Hati tolong lebih kuat ya,

gak lucu kalo Win tiba-tiba pingsan di bazar gara-gara Bright.

Win dan penyesalannya

Sumpah Win gak terlalu percaya waktu Pong bilang kalo muter lewat parkiran itu jauh. Tapi setelah setengah jalan, ia menyesali keputusannya.

Ternyata parkiran hukum itu lebih jauh dari dugaannya.

Sialan!

Untuk menuju parkiran samping fakultas hukum, Win harus melewati gedung hukum yang luasnya menyamping, berbeda dengan gedung fakultasnya yang vertikal ke belakang.

Dan kebodohannya yang lain yaitu, jalan kaki.

Iya, Win jalan kaki menuju parkiran hukum karena ia pikir jaraknya dekat dan ternyata ia menyesal, sangat menyesal karena meninggalkan motornya di parkiran psikologi.

“Gila jauh banget anjir parkiran hukum.” Keluh pria itu sambil sesekali menyeka keringatnya.

Belum apa-apa kemejanya sudah basah.

Win ingin sekali mengeluh di grup chatnya tapi mengingat ia hanya akan dijadikan bahan ejekan teman-temannya karena ‘maksa’ untuk muter, Win mengurungkan niatnya.

Jika ia hanya butuh waktu kurang dari 10 menit untuk jalan dari depan gedung psikologi ke depan gedung hukum, maka kali ini ia butuh waktu lebih dari itu untuk memutar dan menemukan parkiran samping.

Win menghela nafas lega setelah menemukan tulisan “parkiran fakultas hukum” di depannya.

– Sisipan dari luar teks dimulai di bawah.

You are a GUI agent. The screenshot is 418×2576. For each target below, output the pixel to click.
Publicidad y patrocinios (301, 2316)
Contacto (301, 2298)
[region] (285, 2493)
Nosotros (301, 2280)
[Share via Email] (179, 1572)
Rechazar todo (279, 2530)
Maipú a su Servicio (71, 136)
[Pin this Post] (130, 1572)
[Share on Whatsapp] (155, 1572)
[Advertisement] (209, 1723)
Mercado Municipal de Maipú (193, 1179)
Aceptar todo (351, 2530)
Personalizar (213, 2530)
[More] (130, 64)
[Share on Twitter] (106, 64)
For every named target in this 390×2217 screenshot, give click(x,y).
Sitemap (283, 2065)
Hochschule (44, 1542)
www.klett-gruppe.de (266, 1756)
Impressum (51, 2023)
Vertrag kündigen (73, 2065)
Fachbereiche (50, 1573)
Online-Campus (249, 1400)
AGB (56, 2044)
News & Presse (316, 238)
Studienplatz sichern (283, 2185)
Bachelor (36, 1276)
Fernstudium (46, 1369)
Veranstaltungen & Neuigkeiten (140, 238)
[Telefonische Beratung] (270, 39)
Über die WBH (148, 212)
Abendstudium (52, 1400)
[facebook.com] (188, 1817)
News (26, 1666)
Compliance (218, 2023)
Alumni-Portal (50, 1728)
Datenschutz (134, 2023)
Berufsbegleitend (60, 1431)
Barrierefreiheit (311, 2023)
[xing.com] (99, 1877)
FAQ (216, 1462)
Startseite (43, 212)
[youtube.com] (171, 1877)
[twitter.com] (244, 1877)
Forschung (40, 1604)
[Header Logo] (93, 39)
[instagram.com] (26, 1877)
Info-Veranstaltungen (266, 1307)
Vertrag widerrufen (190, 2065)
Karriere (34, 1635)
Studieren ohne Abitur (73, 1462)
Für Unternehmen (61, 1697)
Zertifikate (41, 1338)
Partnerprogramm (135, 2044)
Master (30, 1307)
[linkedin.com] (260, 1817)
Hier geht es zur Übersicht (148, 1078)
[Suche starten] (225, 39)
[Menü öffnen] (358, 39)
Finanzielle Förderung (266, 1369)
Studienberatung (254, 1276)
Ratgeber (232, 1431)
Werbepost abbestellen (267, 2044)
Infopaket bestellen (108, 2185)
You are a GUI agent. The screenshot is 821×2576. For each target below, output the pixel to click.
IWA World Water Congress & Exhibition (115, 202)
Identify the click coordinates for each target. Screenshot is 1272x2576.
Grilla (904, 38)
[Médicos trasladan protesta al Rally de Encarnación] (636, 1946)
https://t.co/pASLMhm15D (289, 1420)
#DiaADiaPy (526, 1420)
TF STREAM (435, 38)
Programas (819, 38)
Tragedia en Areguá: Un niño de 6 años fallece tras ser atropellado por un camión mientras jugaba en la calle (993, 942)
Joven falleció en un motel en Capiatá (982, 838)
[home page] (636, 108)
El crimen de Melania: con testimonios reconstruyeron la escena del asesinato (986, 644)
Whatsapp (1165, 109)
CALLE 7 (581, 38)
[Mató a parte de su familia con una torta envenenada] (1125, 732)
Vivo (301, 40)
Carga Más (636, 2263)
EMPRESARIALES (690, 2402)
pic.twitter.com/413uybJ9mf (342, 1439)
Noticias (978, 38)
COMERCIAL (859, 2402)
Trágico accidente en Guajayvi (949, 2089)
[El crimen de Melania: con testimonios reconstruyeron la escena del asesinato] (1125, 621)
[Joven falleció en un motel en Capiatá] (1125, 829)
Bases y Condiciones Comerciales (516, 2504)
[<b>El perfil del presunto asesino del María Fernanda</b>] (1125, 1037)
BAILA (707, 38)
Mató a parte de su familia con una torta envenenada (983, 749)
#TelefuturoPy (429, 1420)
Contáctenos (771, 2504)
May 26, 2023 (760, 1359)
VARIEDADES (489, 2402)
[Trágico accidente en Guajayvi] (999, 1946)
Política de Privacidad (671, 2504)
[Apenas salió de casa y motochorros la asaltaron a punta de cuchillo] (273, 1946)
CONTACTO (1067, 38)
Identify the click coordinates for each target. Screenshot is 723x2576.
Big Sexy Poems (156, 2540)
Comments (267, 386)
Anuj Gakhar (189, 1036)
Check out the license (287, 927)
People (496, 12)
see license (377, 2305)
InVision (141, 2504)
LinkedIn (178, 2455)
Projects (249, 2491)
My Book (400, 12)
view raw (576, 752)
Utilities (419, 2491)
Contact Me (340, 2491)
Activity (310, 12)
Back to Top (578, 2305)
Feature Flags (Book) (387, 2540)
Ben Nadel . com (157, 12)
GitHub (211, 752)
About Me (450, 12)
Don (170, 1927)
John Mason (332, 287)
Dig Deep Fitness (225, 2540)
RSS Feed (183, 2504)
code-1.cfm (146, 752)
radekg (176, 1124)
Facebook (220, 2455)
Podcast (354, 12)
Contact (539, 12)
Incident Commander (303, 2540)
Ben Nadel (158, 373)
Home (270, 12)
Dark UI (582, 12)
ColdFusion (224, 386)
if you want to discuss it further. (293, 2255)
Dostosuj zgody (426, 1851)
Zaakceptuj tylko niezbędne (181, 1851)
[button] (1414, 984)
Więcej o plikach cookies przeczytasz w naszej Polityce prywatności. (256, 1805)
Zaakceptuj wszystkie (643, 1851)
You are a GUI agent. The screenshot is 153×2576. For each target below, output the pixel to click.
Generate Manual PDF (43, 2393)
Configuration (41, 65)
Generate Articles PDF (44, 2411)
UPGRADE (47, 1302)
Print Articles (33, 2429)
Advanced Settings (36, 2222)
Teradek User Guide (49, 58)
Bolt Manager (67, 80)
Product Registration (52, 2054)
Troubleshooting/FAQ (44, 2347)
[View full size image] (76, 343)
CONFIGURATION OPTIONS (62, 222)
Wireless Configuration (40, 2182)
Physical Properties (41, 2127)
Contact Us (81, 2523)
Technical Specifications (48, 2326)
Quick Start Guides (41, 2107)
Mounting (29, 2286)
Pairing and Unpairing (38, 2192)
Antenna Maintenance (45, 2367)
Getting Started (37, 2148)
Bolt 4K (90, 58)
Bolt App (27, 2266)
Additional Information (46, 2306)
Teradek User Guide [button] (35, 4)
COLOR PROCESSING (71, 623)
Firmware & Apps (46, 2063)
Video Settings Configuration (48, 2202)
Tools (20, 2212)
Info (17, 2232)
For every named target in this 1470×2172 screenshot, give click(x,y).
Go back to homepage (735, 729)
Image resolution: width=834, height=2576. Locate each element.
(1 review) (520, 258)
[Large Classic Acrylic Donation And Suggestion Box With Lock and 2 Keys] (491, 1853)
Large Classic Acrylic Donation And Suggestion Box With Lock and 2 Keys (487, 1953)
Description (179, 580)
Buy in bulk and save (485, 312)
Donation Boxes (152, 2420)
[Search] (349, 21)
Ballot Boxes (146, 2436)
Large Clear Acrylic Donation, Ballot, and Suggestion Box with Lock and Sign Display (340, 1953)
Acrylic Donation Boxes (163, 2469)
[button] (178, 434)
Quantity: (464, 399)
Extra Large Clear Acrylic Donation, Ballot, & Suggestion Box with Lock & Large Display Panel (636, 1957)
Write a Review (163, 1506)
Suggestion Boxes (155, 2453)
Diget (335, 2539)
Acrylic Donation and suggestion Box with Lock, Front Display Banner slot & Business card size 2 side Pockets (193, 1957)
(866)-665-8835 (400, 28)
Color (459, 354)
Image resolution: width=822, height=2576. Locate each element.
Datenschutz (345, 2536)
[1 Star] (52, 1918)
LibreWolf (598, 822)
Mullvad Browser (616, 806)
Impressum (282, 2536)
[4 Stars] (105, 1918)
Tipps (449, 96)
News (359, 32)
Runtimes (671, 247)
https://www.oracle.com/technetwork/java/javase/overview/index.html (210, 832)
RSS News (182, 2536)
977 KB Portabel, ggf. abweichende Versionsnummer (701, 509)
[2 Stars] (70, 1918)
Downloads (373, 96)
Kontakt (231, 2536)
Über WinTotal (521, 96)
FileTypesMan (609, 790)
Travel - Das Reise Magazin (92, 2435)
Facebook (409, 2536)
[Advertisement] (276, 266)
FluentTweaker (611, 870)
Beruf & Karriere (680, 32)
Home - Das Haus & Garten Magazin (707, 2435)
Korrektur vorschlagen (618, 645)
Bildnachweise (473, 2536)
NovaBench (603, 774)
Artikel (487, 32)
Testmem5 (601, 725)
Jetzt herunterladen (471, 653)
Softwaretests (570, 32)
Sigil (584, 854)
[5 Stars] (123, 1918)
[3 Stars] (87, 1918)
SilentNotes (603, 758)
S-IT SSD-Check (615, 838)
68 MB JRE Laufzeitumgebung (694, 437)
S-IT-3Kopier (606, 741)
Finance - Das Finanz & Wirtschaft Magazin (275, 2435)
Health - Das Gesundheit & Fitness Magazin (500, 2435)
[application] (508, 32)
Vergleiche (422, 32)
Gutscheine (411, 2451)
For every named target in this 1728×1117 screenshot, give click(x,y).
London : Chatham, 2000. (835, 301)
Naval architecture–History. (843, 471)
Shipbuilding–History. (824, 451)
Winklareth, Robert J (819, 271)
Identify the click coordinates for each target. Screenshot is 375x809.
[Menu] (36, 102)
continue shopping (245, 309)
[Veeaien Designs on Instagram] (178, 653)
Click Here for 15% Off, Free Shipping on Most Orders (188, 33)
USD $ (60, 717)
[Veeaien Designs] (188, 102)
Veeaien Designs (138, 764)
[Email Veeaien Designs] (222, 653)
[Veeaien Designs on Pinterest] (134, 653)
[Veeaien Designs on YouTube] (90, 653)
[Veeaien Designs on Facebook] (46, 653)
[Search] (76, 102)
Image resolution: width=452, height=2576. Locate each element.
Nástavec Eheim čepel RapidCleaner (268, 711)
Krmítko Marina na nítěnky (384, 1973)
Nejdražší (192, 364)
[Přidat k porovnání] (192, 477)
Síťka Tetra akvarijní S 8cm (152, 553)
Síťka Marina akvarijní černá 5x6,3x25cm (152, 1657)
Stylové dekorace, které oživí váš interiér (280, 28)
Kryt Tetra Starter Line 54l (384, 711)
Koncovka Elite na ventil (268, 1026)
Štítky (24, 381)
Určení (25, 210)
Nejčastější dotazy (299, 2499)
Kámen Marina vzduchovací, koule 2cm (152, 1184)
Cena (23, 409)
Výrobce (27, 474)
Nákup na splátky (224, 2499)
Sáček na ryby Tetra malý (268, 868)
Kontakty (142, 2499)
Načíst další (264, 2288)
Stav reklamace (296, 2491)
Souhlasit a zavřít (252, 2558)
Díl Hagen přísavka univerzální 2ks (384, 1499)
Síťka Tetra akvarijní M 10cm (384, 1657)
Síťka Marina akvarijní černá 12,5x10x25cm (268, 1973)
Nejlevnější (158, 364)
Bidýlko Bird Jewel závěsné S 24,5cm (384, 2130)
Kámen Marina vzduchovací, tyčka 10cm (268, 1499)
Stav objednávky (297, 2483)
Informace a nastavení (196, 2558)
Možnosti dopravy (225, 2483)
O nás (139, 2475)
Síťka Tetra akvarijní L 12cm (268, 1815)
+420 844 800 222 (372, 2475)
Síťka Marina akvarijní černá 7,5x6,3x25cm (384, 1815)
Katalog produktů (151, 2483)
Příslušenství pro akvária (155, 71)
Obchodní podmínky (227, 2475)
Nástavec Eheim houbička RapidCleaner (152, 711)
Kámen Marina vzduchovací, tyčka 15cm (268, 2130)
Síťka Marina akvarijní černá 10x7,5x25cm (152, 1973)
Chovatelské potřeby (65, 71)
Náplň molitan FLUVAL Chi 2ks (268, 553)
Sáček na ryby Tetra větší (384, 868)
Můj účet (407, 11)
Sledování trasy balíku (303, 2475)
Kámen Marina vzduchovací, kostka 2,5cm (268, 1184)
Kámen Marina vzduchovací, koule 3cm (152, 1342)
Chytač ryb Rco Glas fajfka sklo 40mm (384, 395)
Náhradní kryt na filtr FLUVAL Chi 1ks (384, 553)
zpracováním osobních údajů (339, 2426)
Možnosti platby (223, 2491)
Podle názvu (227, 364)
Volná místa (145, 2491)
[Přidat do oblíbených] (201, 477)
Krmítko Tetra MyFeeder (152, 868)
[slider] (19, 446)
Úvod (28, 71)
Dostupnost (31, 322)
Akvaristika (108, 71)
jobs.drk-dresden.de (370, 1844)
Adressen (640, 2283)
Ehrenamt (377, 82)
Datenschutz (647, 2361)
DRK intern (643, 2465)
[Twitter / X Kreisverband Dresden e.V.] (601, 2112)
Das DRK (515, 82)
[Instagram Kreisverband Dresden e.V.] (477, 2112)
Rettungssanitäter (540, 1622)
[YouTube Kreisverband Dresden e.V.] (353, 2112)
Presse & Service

“Akhirnyaaaaaa.” Ucapnya lalu menyeka keringat.

Ia memperhatikan sekitar, area parkiran cukup sepi. Karena sudah memasuki jam pulang kuliah, ditambah kebanyakan mahasiswa hukum lebih senang menggunakan parkiran seberang gedung, lebih dekat kalo kata AJ.

Win mengeluarkan handphonenya, dengan segera mengirim pesan ke JJ.

  • Gue udah masuk parkiran nih, lu tunggu mana? – sent

“Ini parkiran serem juga, mana sebelahan sama pohon beringin.” Gumamnya sambil sesekali melirik ke arah pohon beringin besar.

“Jj mana sih.” Tepat setelahnya handphonenya bergetar,

-Bentar win, gue lagi bantu aj-

Duh dia harus nunggu disini sendirian? Mana udah sore begini.

“Iya gue kesitu.”

Win noleh setelah mendengar suara.

“Gue lagi di parkiran, dompet ketinggalan di mobil.” Suaranya gak asing buat Win.

Jangan bilang itu-

“Ha?” Reflek Win menutup mulutnya, itu keluar tanpa sengaja setelah melihat Bright tiba-tiba muncul di hadapannya.

Bright sempat menoleh ke arah Win lalu kembali melangkah menuju mobil putih.

“Ahh mobil itu.” Batin Win, ia sangat hafal dengan mobil putih itu, mobil yang ia tunggu tiap pulang kuliah.

Kurang dari 5 menit Bright kembali dengan dompet di tangannya, bersiap meninggalkan parkiran.

Namun baru tiga langkah menjauh, pria itu menoleh kembali ke arah Win yang masih belum bergerak sama sekali.

“Kalo mau ke bazar lewat situ,” tunjuk Bright dan Win mengangguk dengan gugup.

“Jangan berdiri disitu sendirian, kecuali kalo gak takut sama suara-suara aneh.”

Ah sialan!

Sempat-sempatnya Win ditakuti.

Bright melangkah kembali, menjauh dari Win.

Win sempat ragu untuk mengikuti arahan Bright, tapi akhirnya ia memutuskan untuk segera ke bazar daripada mendengar yang tidak-tidak di parkiran.